Ciao a tutti! Questa è la prima volta che pubblico una mia storia... Questo racconto è nato come un compito di Storia dell'Arte, poi mi ha preso la mano, ed eccoci qua! Dovrebbe trattarsi di 3 - 5 capitoli in tutto. So che è egoista chiederlo, da parte mia (perchè io, per pigrizia, non lo faccio quasi mai), ma mi piacerebbero tanto un commentino o due... Grazie mille e buona lettura!
Maatkara

IL QUADRO GIALLO


 

Aprile 1910
Era andata via. Non era certo di quanto tempo fosse passato, doveva finire prima che il colore seccasse. Un’ora, forse di più; la porta era ancora aperta.
Lanciò uno sguardo al tavolo dove aveva posato i vestiti, spogliandosi : i soldi erano ancora lì, insieme ad un nastro bianco.
ll nastro… era la prima cosa che aveva notato di lei. In mezzo ai pizzi volgari ed ai colori sgargianti da zingara, un punto chiaro, un fiocco quasi da bambina, fuori moda.
Guardandolo, aveva desiderato dipingerla.
 
«Io… ecco... Io… sono un pittore, signorina… vorrei… per caso…  poserebbe per me?»
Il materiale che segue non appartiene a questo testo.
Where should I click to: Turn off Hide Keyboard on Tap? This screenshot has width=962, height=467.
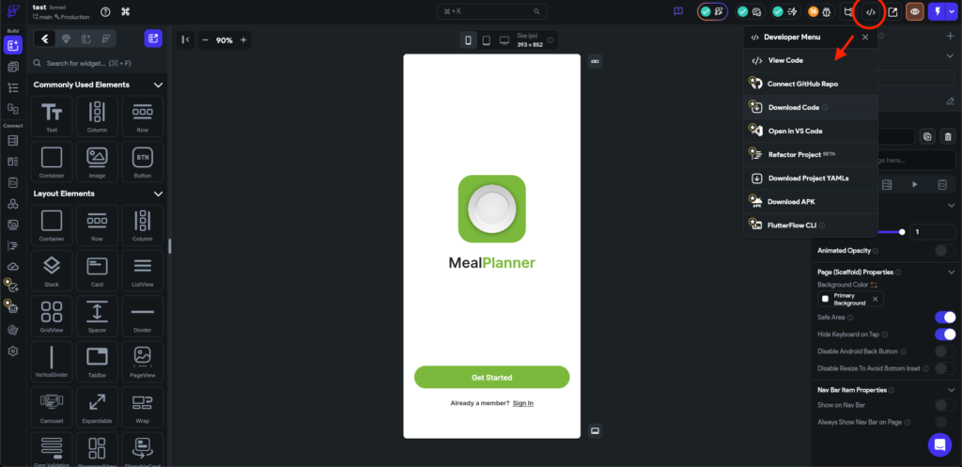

Rispose con indifferenza, senza distogliere lo sguardo dalle mani. «Basta che paghi»
«Pagherò!»
 
Era arrivata di pomeriggio, la luce di mezzogiorno filtrava ancora  tra le tende tirate. Non era bella, con una massa di capelli bruni arruffati e sporchi. Aveva il viso scavato, triangolare, gli occhi cerchiati, la pelle chiarissima; stringeva le braccia magre con aria spaurita, ma lo sguardo era risoluto e rassegnato.
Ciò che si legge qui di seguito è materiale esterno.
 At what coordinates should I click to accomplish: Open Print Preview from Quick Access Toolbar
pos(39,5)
Si era voltata verso di lui, squadrandolo con un disprezzo che l’aveva quasi fatto indietreggiare.  Per un istante lo aveva fatto sentire infinitamente piccolo e misero, lui, che si sentiva tanto profondo e sensibile, lui che capiva l’arte, la bellezza… per un istante, gli era sembrato di nutrirsi solo di forma e superficie.
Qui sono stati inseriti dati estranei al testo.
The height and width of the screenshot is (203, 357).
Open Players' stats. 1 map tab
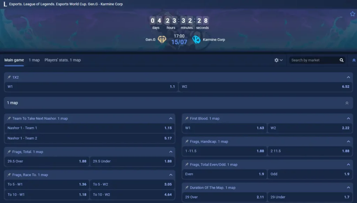pyautogui.click(x=63, y=60)
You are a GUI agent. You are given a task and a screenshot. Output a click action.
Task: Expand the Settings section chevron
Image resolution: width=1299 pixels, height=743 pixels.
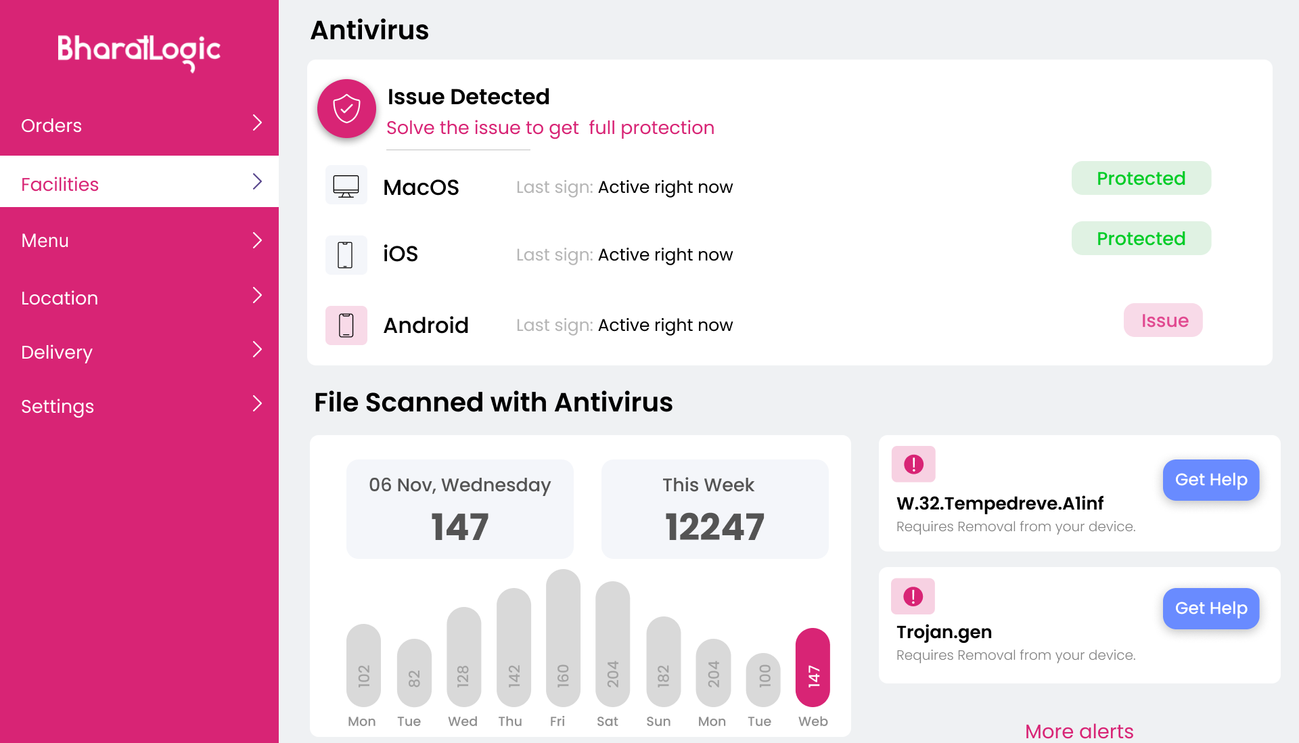coord(257,404)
D’istinto, aveva aperto le finestre, facendo esplodere le luce gialla nella stanza. Lei aveva stretto gli occhi, riparandosi con una mano; il suo stomaco aveva brontolato. Imbarazzato e impacciato, lui le aveva offerto qualcosa da mangiare, ma lei aveva risposto, con disprezzo ancora maggiore, che non aveva bisogno della sua elemosina. Poi aveva cominciato a spogliarsi, guardandolo con aria di sfida, piegando i suoi abiti da povera con la cura di una ricca. Aveva alzato le braccia per sciogliere il fiocco bianco…
«No, tienilo, quello.»
 
Aveva cominciato a dipingere, notando come il giallo si riflettesse sulla sua pelle così pallida da sembrare opalescente. La sua posizione non era affatto languida o seducente come quella delle modelle dei grandi pittori; sedeva rigida, imbarazzata, cercando di coprirsi in un sussulto di pudore. Lui non sapeva se stupirsene, o esserne intenerito. Entrambe le cose l’avrebbero fatto sentire estremamente borghese.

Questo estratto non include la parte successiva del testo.